2. Denial of opportunity for cross-examination.
3. Reliance on statements recorded during the survey.
4. Retrospective withdrawal of approval under Section 35(1)(ii).
5. Business expediency of the donation.
6. Non-granting of credit for TDS.
7. Chargeability of interest under Sections 234A, 234B, 234C, and 234D.

Issue-wise Detailed Analysis:

1. Disallowance of Deduction Claimed under Section 35(1)(ii):
The primary issue was whether the disallowance of ?24,50,000/- claimed as a deduction under Section 35(1)(ii) was justified. The assessee, a partnership firm engaged in trading polymers, claimed a weighted deduction for a donation made to The Herbicure Healthcare Bio-Herbal Research Foundation (HHBRF). The AO disallowed the claim based on a survey which revealed that HHBRF was involved in a tax evasion scheme. The Tribunal found that the assessee had made the donation through a proper banking channel and had all necessary documentation, including a confirmation from HHBRF, which was registered under Section 35(1)(ii) at the time of donation. The Tribunal held that the disallowance was not justified as the AO did not provide the assessee with the adverse materials or allow cross-examination of the HHBRF director.

2. Denial of Opportunity for Cross-Examination:
The assessee argued that the additions were made based on statements and evidence collected behind its back without the opportunity for cross-examination. The Tribunal noted that the AO denied the assessee's request for cross-examination, which violated principles of natural justice. Citing the Supreme Court decision in Andaman Timber Industries Ltd vs Commissioner of Central Excise, the Tribunal held that not allowing cross-examination made the order nullity.

3. Reliance on Statements Recorded During the Survey:
The Tribunal observed that the AO's disallowance was based solely on the statement recorded during the survey from the HHBRF director, which does not have evidentiary value. The Tribunal cited the Supreme Court decision in CIT vs S Khader Khan Sons, which held that statements recorded during a survey cannot be the sole basis for making additions.

4. Retrospective Withdrawal of Approval under Section 35(1)(ii):
The Tribunal addressed the argument that the CBDT had withdrawn HHBRF's recognition under Section 35(1)(ii) retrospectively. It held that the deduction could not be denied merely because the approval was withdrawn after the donation was made. The Tribunal emphasized that the assessee's bona fide belief at the time of donation, based on the then-valid recognition, could not be disturbed by subsequent events.

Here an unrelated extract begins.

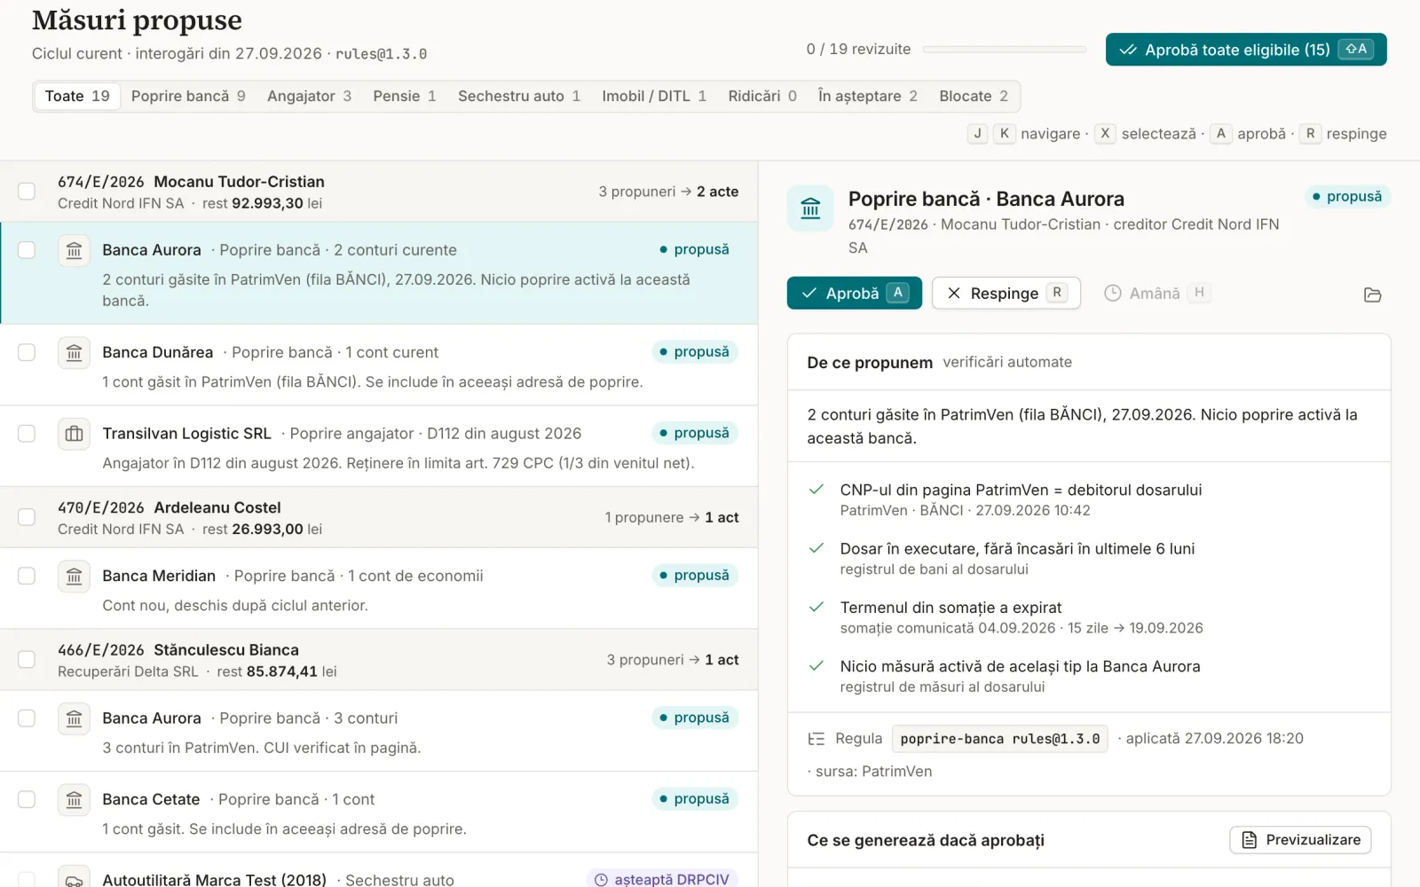This screenshot has height=887, width=1420.
Task: Approve all eligible with Aprobă toate eligibile
Action: pos(1246,50)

5. Business Expediency of the Donation:
The Tribunal rejected the AO's observation that the assessee's business had no connection with healthcare or herbal research, stating that it is the prerogative of the businessman to decide on donations. The Tribunal found that the assessee had conducted due diligence before making the donation and had a bona fide belief in the genuineness of HHBRF's activities.

6. Non-Granting of Credit for TDS:
The assessee's grievance regarding non-granting of TDS credit was resolved as the AO had granted the credit. Therefore, this ground was dismissed as not pressed.

7. Chargeability of Interest under Sections 234A, 234B, 234C, and 234D:
The issue of interest chargeability was deemed consequential and did not require specific adjudication.

Conclusion:
The Tribunal directed the AO to grant the deduction under Section 35(1)(ii) for ?24,50,000/-, allowed the appeal partly, and dismissed the grounds related to TDS credit and interest as not pressed. The order emphasized adherence to principles of natural justice and proper evidentiary procedures.